Entre as estreias nacionais destaca-se "Hewa Rwanda, Lettre aux Absents", do autor, ator e encenador ruandês Dorcy Rugamba, que revisita em palco o genocídio dos tutsis de 1994, através de um testemunho autobiográfico construído como um hino à vida.
Também em setembro, o TBA apresenta "Rinse", da coreógrafa australiana Amrita Hepi, criada em colaboração com Mish Grigor, onde autobiografia, história colonial, feminismo e dança se cruzam numa reflexão sobre os começos, a memória e o desejo.
Em outubro, estreia-se em Portugal "SāHO", da coreógrafa libanesa Nivine Kallas, espetáculo de dança que parte da língua árabe, da memória escolar e da experiência da repressão para construir uma linguagem corporal assente na resistência, na imaginação e na fuga.
Já em dezembro, a companhia palestiniana Khashabi Theatre Palestine apresenta "Yes Daddy", criação de Bashar Murkus e Khulood Basel distinguida em França com o prémio de Melhor Produção Teatral Estrangeira, centrada no encontro entre um homem idoso e um jovem trabalhador sexual para refletir sobre solidão, memória e violência.
A programação internacional inclui ainda "Clap & Slap", dos coreógrafos Agnietė Lisičkinaitė e Igor Shugaleev, sobre os conflitos provocados pela guerra na Ucrânia, "asses.masses", dos canadianos Patrick Blenkarn e Milton Lim, um videojogo coletivo apresentado em palco durante cerca de oito horas.
"Haribo Kimchi", do sul-coreano Jaha Koo, é um espetáculo que cruza teatro, música, vídeo e robótica para abordar identidade, migração e assimilação cultural.

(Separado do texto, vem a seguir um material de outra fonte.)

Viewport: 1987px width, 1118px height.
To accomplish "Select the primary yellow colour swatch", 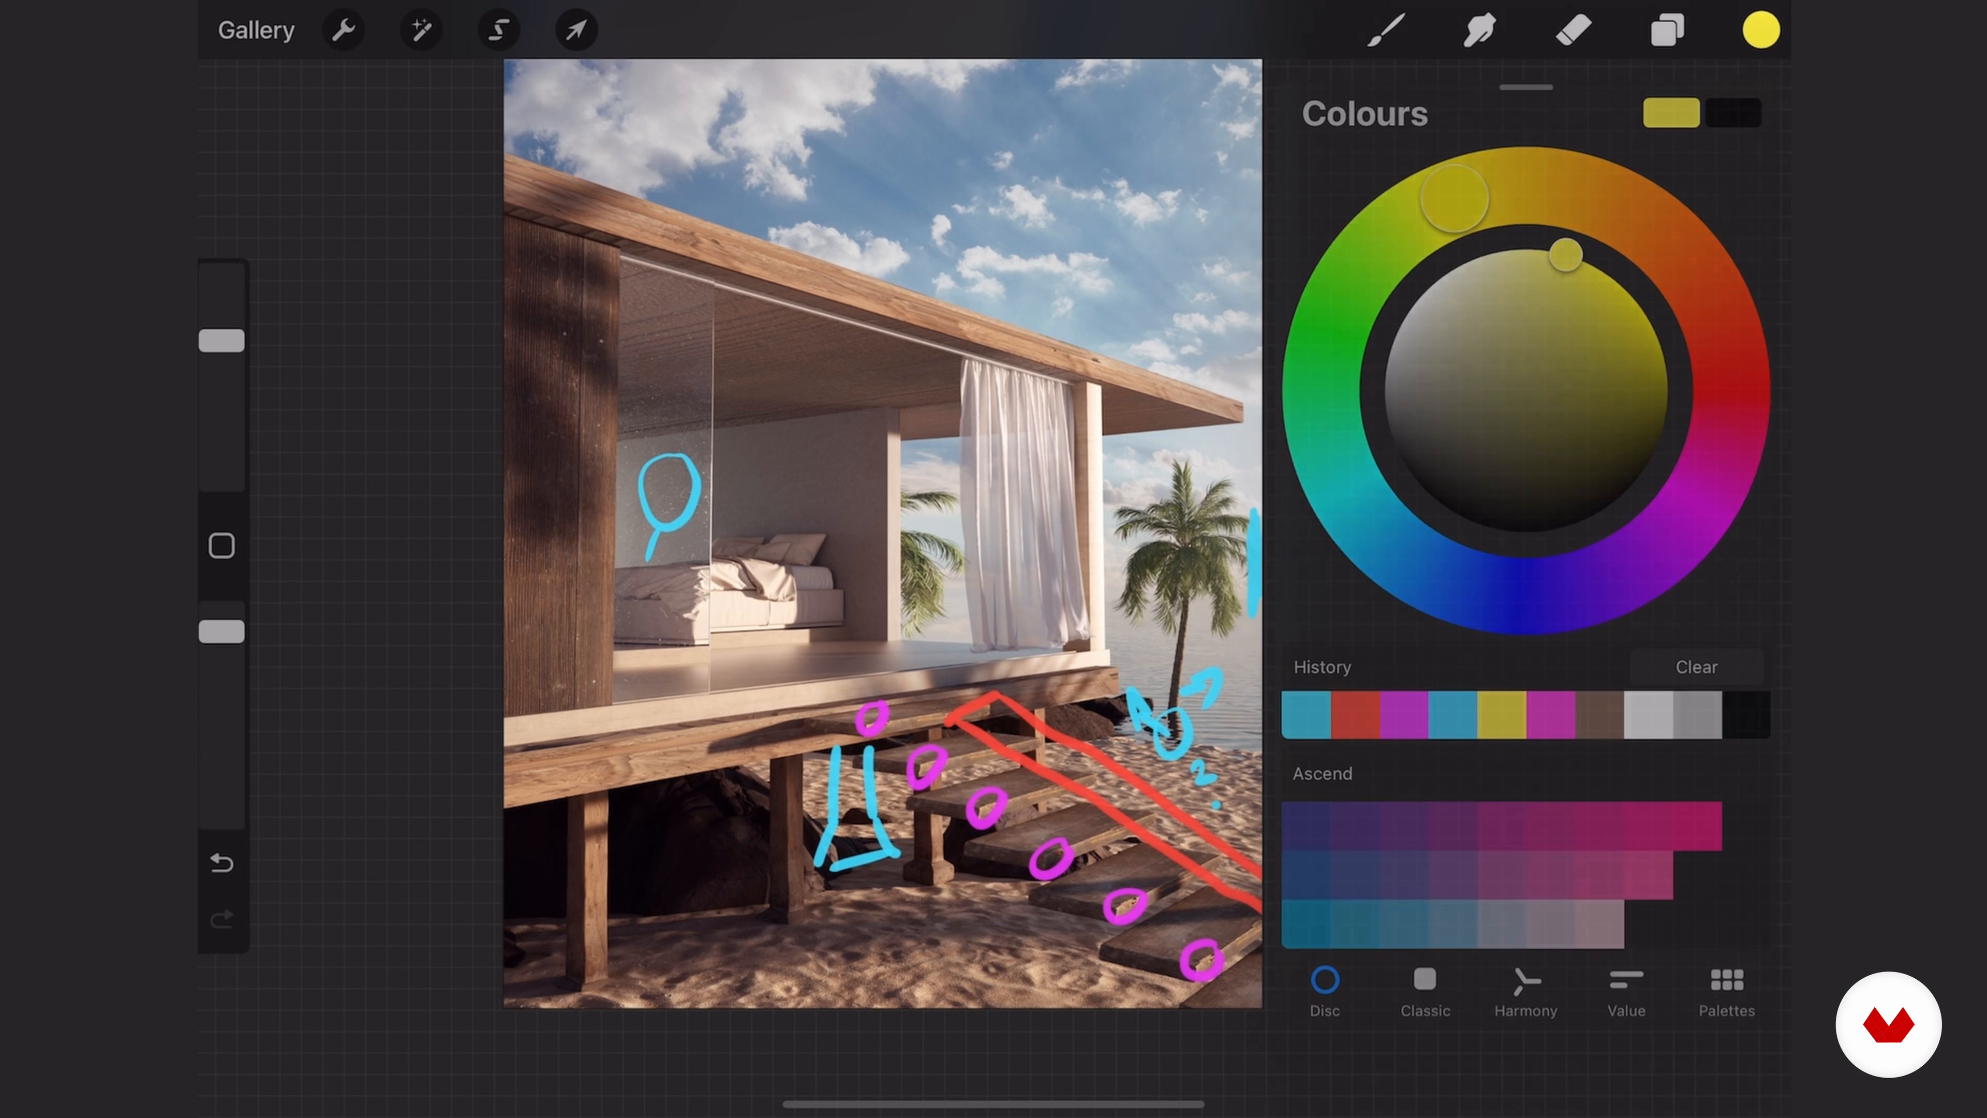I will pos(1671,113).
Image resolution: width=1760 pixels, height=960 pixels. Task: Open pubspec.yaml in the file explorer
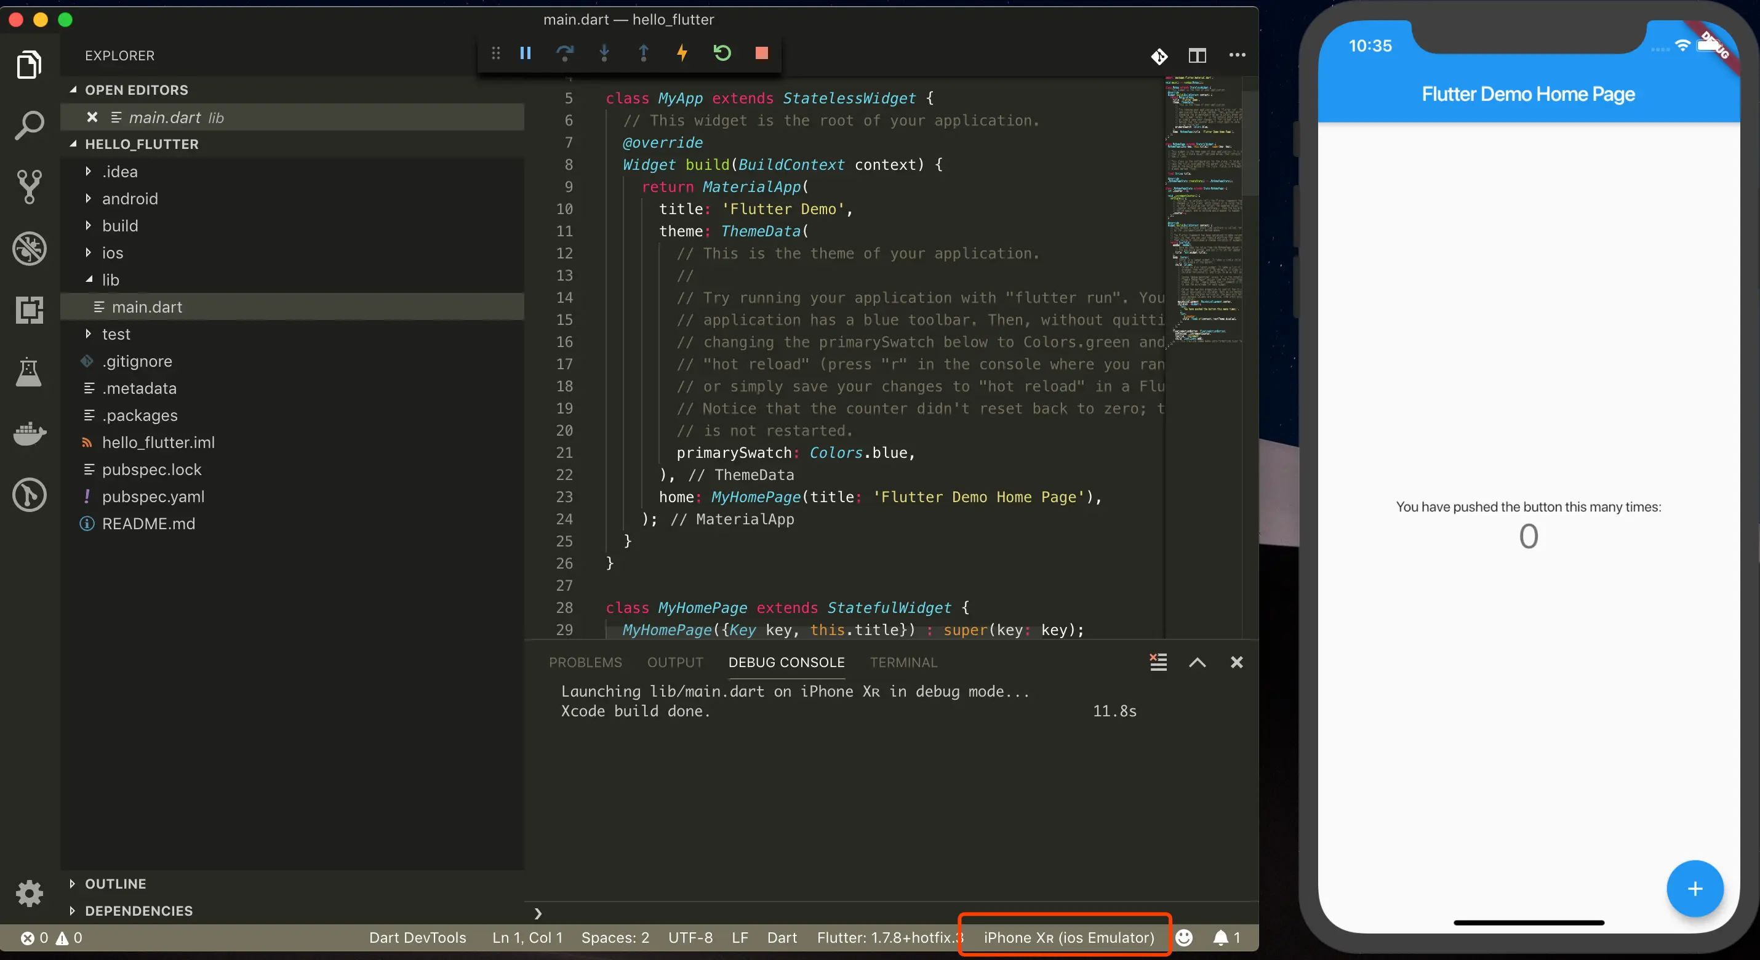[x=153, y=497]
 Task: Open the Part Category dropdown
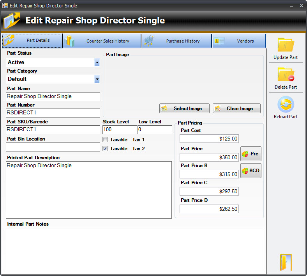pyautogui.click(x=97, y=79)
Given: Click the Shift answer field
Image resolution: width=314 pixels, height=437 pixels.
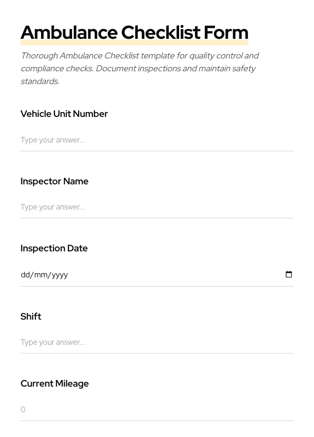Looking at the screenshot, I should tap(128, 342).
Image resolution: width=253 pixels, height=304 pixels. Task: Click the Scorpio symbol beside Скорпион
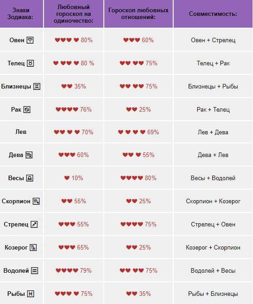point(36,201)
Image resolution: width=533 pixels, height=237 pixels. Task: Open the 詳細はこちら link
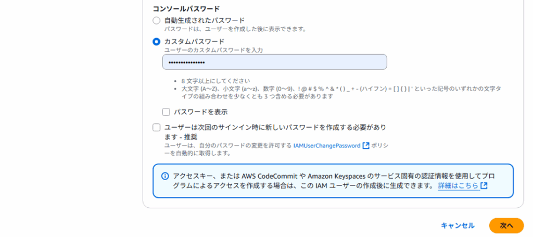458,186
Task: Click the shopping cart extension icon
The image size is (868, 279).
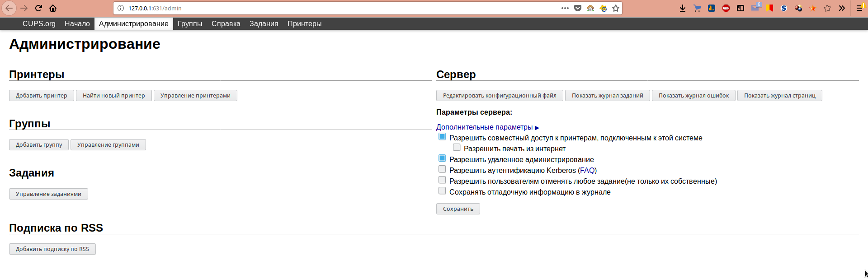Action: click(697, 8)
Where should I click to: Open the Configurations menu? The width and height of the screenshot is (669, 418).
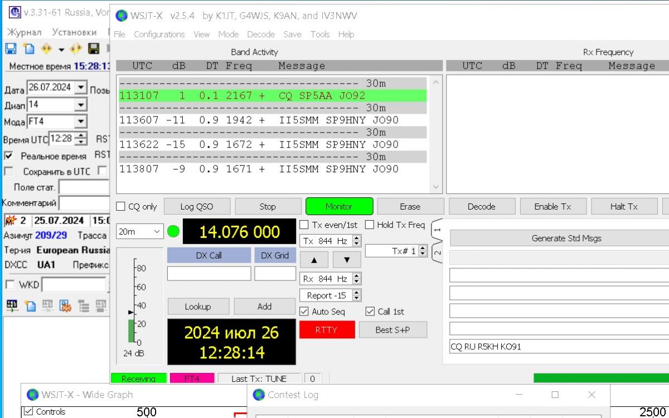pyautogui.click(x=159, y=34)
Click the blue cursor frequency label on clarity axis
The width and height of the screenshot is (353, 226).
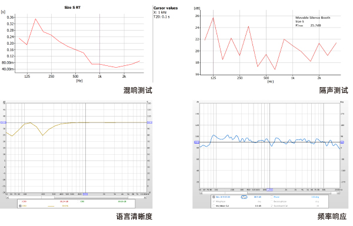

A temporada integra igualmente "Cadências Crioulas, Dez Mil Vezes Desdobradas", de Inés Sybille Vooduness e Malvin Puerca de Goma, sobre identidades diaspóricas e culturas afro-caribenhas, e "Bright Horses", de Carminda Soares e Maria R. Soares, peça de dança que utiliza relações entre irmãos gémeos para refletir sobre competição e afetos.
A programação inclui ainda a conferência reagendada "Imagining Otherwise: Cinema, Identity & the Radical Act of Self-Definition", da antropóloga e programadora Jacqueline Nsiah, dedicada ao cinema pan-africano, identidade e pensamento pós-colonial, acompanhada por um ciclo de três filmes.
Ao longo da temporada prosseguem as sessões do Clube Espectador, debates com artistas, episódios do 'podcast' "Dito e Feito" e iniciativas de acessibilidade, com espetáculos que incluem interpretação em Língua Gestual Portuguesa, audiodescrição, legendagem e tradução simultânea.